Set of tasks:
a: Answer these from the text on the Section 1557 nondiscrimination rule:
(i) On what date did OCR publish the final rule?
(ii) Which two laws does the rule name as banning the sex discrimination that gender identity discrimination constitutes?
(iii) Whose recent rulings did HHS OCR cite in the final rule?
b: Carry on the text about the Section 1557 nondiscrimination rule from its last sentence.

On May 13, 2016 the Office of Civil Rights at the federal Department of Health and Human Services (OCR) published a final rule implementing the nondiscrimination provision of the Affordable Care Act (ACA) under Section 1557. This rule states that discrimination based on gender identity is prohibited in health facilities, programs and activities receiving federal funding, as it constitutes a form of sex discrimination banned by the Civil Rights Act of 1964 and Title IX of the Education Amendments of 1972. The rule also states that discrimination based on sex stereotyping is prohibited.
This nondiscrimination regulation offers potent protections to transgender individuals who experience discrimination in health care. Such discrimination is widespread, and has been shown to be a barrier to accessing preventive, routine health care as well as emergency care. While the rule’s coverage of sexual orientation was somewhat less explicit and robust, it could also offer protections for gay, lesbian and bisexual individuals who experience discrimination. In its release accompanying the final rule, OCR stated:
“While the final rule does not resolve whether discrimination on the basis of an individual’s sexual orientation status alone is a form of sex discrimination under Section 1557, the rule makes clear that OCR will evaluate complaints that allege sex discrimination related to an individual’s sexual orientation to determine if they involve the sorts of stereotyping that can be addressed under 1557. HHS supports prohibiting sexual orientation discrimination as a matter of policy and will continue to monitor legal developments on this issue.”
In the final rule, HHS OCR cited a number of recent Equal Employment Opportunity Commission rulings that “discrimination on the basis of sexual orientation necessarily involves sex-based considerations,” and stated:
“For all of these reasons, OCR concludes that Section 1557’s prohibition of discrimination on the basis of sex includes, at a minimum, sex discrimination related to an individual’s sexual orientation where the evidence establishes that the discrimination is based on gender stereotypes. Accordingly, OCR will evaluate complaints alleging sex discrimination related to an individual’s sexual orientation to determine whether they can be addressed under Section 1557. OCR has decided not to resolve in this rule whether discrimination on the basis of an individual’s sexual orientation status alone is a form of sex discrimination under Section 1557. We anticipate that the law will continue to evolve on this issue, and we will continue to monitor legal developments in this area. We will enforce Section 1557 in light of those developments and will consider issuing further guidance on this subject as appropriate.”
In addition to EEOC rulings, a number of federal court rulings have found that sex stereotypes include stereotypical gender roles and the belief that women should only date or marry men, while men should only date or marry women. For instance, in Terveer v. Billington a federal court ruled that a gay man experienced sex discrimination because his “sexual orientation is not consistent with [his supervisor’s] perception of acceptable gender roles” and because his “orientation as homosexual had removed him from [his supervisor’s] preconceived definition of male.”

Data block:
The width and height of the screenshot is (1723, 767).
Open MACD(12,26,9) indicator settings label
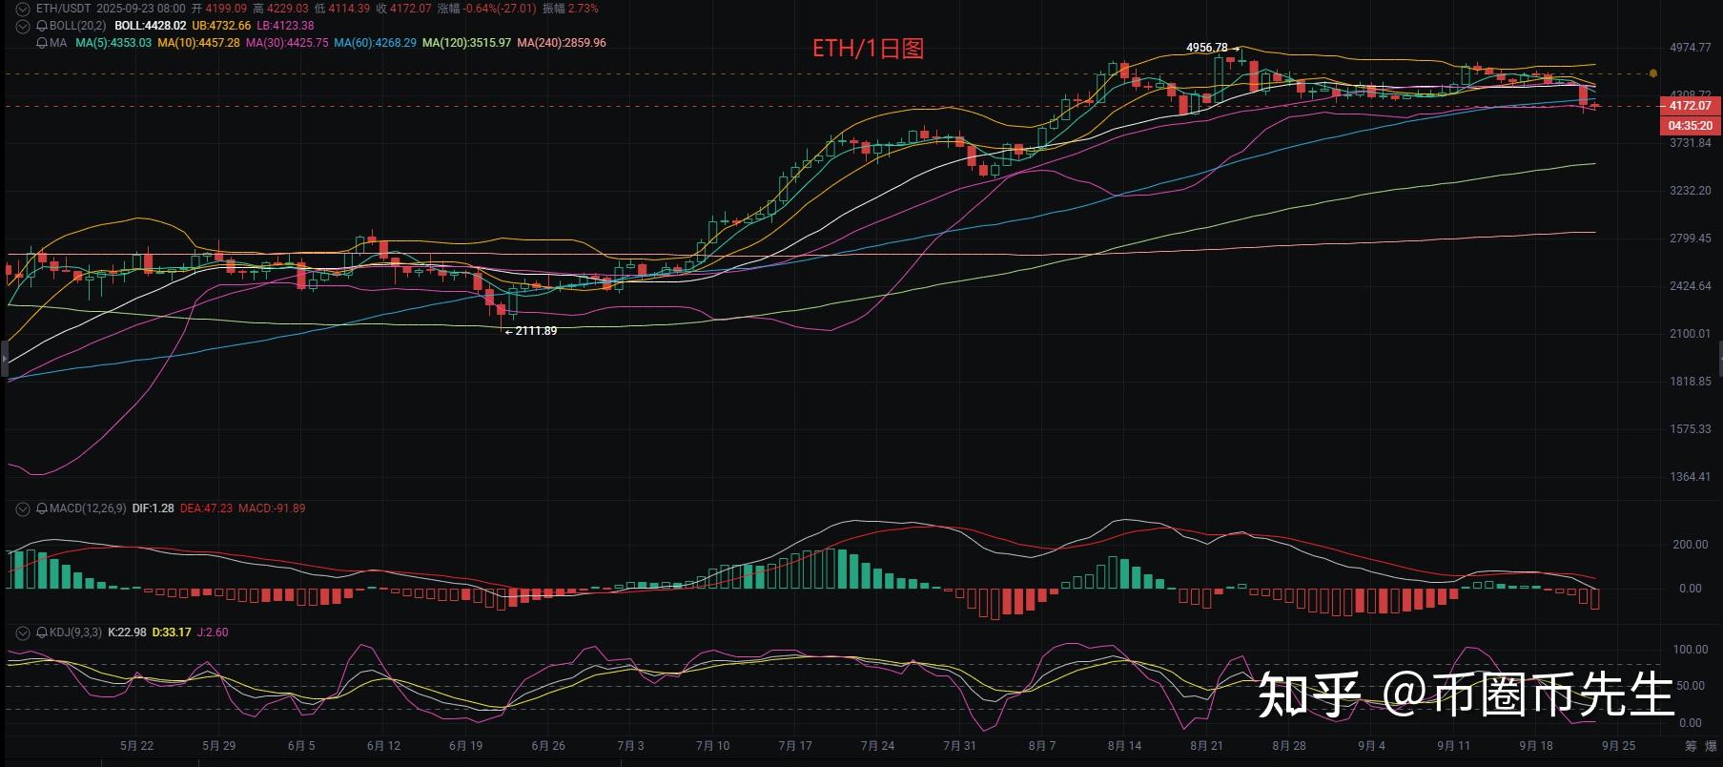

Results of the exercise:
a:
(i) May 13, 2016
(ii) The Civil Rights Act of 1964 and Title IX of the Education Amendments of 1972
(iii) The Equal Employment Opportunity Commission's

b:
Given the growing threat posed by state anti-LGBT legislation that targets access to healthcare, it is essential that the federal government further clarify in the near future that anti-gay, lesbian and bisexual discrimination in healthcare is also illegal and unacceptable. We encourage LGBT equality advocates and those working to make health care more affirming and equitable for LGBT patients to encourage gay, lesbian, and bisexual patients who experience discrimination in health care to contact these LGBT legal organizations: Lambda Legal and the ACLU LGBT Rights Project. It is also important to get the word out to the LGBT community and to health care providers across the country about these new federal nondiscrimination requirements.
Rep. Joseph Kennedy III (D-MA) and Rep. Bobby Scott (D-VA) introduced an amendment to the federal Religious Freedom Restoration Act (RFRA) on May 18, 2016. The Do No Harm Act would prohibit RFRA exemptions that would cause third-party harm, and would restore the proper balance between religious liberty, on the one hand, and civil and legal rights, on the other, that were intended to be codified and preserved by the original RFRA. If passed, this amendment would help to ensure that individuals are not forced to follow the religious beliefs of others, putting them at risk of discrimination and harm. We encourage Congress to adopt this legislation.
State government leaders across the U.S. can also take steps to reduce anti-LGBT discrimination in health care by passing nondiscrimination legislation that covers public accommodations, including health care. This would remove an important barrier to LGBT people’s ability to access the quality care they need and deserve.
Sean Cahill, PhD is Director of Health Policy Research at the Fenway Institute and Director of Curriculum and Policy at the National Center for Innovation in HIV Care.